В 1835 году почти в каждой британской книге по истории говорилось одно и то же: что между Востоком и Западом не может быть ничего общего. Поход Александра Македонского, как и история Ост-Индской компании, был торжеством «выучки и бесстрашия греков и македонцев… над хитростью и беспорядочной яростью варваров»[496]
. Причиной крушения империи Александра послужило то, что он «отказался от всего греческого – от того, что так отличалось от всего варварского»[497]. После его смерти в Индии и Афганистане «варвары… стерли оставленные Александром следы европейской цивилизации»[498].Но история, приоткрывшаяся Массону, была совсем иной. В ней тоже повествовалось об Александре Македонском, но также о буддистском искусстве и о китайских путешественниках. То был рассказ о греках в Азии, но далеко не о торжестве Запада над Востоком. Каждый новый день Массона в Афганистане, каждое новое открытие заставляли его сильнее сомневаться в идеях, на которых он вырос. Мрачная хладнокровная уверенность в Британии, империи, концепции западного превосходства стала угасать.

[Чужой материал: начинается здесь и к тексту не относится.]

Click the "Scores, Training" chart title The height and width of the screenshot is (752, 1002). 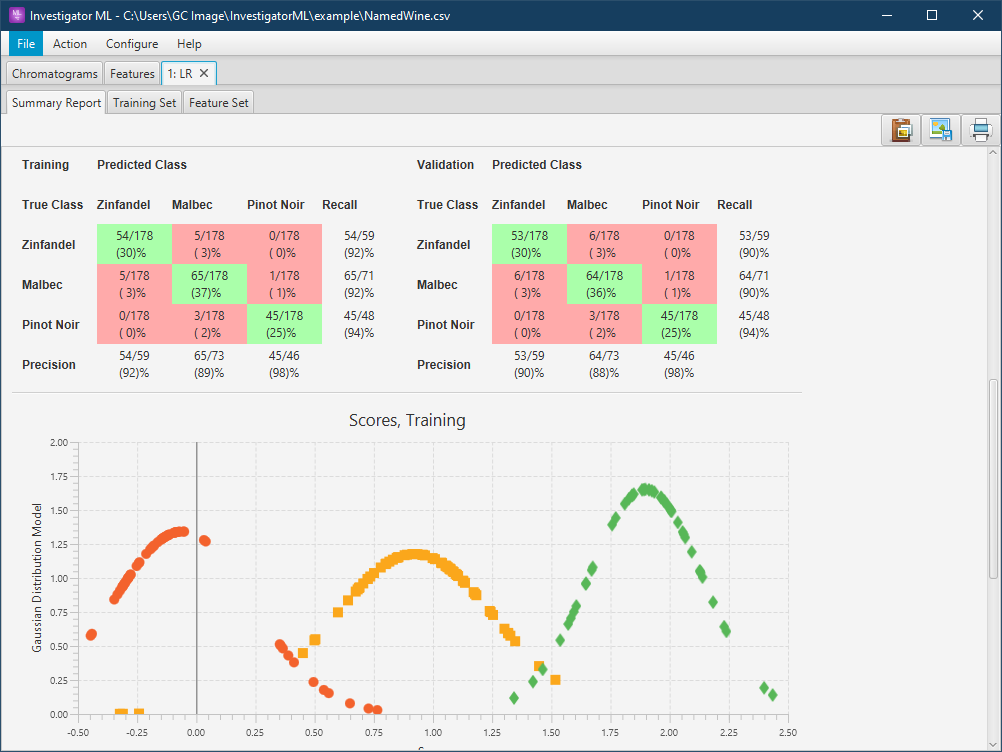(407, 420)
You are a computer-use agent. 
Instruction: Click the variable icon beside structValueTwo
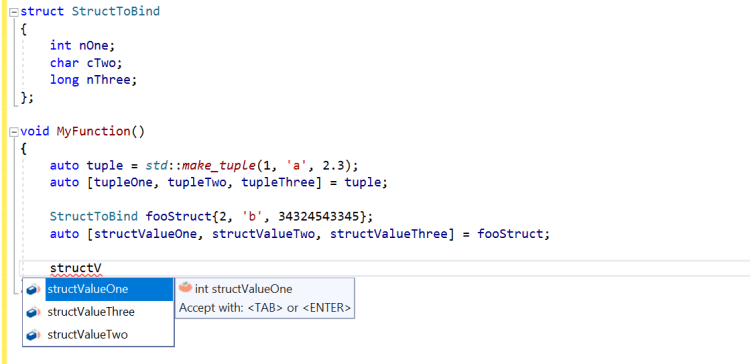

Массон не мог решить, чему доверять: своему материалу или пыльным, отжившим свое идеям. «Боюсь писать», – признавался он[499]
. «Потребность власти в примерах и сравнениях, которую я болезненно ощущал во всех своих изысканиях, тем более что они связаны по большей части с неожиданными и новыми предметами, должна была бы заставить меня колебаться»[500]. Но Массон был слишком вдохновлен, чтобы притормозить. Сидя в своем домике в Армянском квартале с видом на крыши Кабула, разложив новые находки, он взялся за перо. Он был так поглощен работой, что, когда один из доверенных людей Дост-Мохаммеда «намекнул на мою большую осведомленность в кабульских делах», не обратил должного внимания на это предостережение[501].Когда заметки Массона попали в Калькутту, секретарь Азиатского общества Джеймс Принсеп не сразу поверил в прочитанное. Если Массон был прав насчет неведомой письменности, то вскоре должна была появиться возможность «расшифровать целый новый язык»[502]
. В Калькутте было почти невозможно цепляться за прошлое. В воздухе висел запах пота и упадка. Недавно выкрашенные стены домов на глазах покрывались плесенью. Чучела животных гнили. Картины сохли и трескались. На кладбище Парк-стрит, через дорогу от Азиатского общества, колонны и ниши британских склепов неуклонно зарастали лианами, эпитафии нельзя было прочесть из-за толстого слоя мха. Каждый день Индия напоминала британцам: ничто не вечно.